:: Given entries ::

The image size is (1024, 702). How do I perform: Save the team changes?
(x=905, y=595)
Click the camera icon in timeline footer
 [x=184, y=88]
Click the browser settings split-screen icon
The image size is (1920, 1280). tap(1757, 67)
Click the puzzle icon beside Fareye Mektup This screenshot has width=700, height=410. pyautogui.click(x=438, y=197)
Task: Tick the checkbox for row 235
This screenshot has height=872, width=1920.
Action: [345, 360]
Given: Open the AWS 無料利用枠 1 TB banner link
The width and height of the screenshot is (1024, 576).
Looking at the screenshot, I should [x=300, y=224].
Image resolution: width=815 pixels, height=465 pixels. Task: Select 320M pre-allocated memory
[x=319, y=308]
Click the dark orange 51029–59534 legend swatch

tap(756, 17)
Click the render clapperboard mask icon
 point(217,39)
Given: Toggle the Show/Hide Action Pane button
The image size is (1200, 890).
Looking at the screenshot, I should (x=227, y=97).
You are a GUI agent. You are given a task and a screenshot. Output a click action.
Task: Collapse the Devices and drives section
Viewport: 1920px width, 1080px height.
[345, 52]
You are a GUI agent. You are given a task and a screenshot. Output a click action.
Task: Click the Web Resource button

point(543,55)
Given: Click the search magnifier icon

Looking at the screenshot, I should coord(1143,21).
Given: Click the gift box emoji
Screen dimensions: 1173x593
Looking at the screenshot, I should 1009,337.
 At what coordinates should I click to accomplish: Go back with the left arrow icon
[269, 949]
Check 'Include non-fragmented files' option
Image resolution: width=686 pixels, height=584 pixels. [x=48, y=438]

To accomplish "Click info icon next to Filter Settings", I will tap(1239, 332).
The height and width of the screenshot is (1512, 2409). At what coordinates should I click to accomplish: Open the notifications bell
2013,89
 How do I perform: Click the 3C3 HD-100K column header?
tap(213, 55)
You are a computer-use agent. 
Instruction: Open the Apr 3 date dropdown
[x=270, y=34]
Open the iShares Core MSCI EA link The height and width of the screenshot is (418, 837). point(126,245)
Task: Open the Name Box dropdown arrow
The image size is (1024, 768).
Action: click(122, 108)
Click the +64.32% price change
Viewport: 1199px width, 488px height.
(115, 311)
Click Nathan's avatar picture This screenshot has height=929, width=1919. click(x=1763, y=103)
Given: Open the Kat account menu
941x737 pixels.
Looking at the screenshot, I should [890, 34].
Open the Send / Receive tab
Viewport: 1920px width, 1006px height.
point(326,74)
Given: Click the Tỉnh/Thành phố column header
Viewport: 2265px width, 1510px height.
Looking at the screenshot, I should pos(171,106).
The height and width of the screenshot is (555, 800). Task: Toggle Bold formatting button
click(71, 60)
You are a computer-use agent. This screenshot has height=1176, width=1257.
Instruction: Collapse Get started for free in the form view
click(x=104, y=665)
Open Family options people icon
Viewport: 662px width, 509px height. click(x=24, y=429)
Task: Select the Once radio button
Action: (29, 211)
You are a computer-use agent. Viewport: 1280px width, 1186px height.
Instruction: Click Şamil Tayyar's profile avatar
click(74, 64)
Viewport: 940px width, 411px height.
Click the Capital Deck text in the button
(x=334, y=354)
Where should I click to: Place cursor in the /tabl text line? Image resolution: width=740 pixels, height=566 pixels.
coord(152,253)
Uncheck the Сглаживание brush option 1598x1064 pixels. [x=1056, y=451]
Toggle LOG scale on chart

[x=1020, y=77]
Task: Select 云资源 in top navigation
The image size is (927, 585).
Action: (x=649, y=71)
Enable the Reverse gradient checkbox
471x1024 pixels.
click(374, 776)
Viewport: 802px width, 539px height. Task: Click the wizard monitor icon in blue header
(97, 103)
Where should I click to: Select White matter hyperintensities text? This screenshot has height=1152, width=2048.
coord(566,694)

:::

__Directions__.
Only the lines from the one containing "Instruction: Click Şamil" through the last line above belong in your answer. Retype them exactly.

__Solution below__.
Instruction: Click Şamil Tayyar's profile avatar
click(74, 64)
Viewport: 940px width, 411px height.
Click the Capital Deck text in the button
(x=334, y=354)
Where should I click to: Place cursor in the /tabl text line? Image resolution: width=740 pixels, height=566 pixels.
coord(152,253)
Uncheck the Сглаживание brush option 1598x1064 pixels. [x=1056, y=451]
Toggle LOG scale on chart

[x=1020, y=77]
Task: Select 云资源 in top navigation
The image size is (927, 585).
Action: (x=649, y=71)
Enable the Reverse gradient checkbox
471x1024 pixels.
click(374, 776)
Viewport: 802px width, 539px height. Task: Click the wizard monitor icon in blue header
(97, 103)
Where should I click to: Select White matter hyperintensities text? This screenshot has height=1152, width=2048.
coord(566,694)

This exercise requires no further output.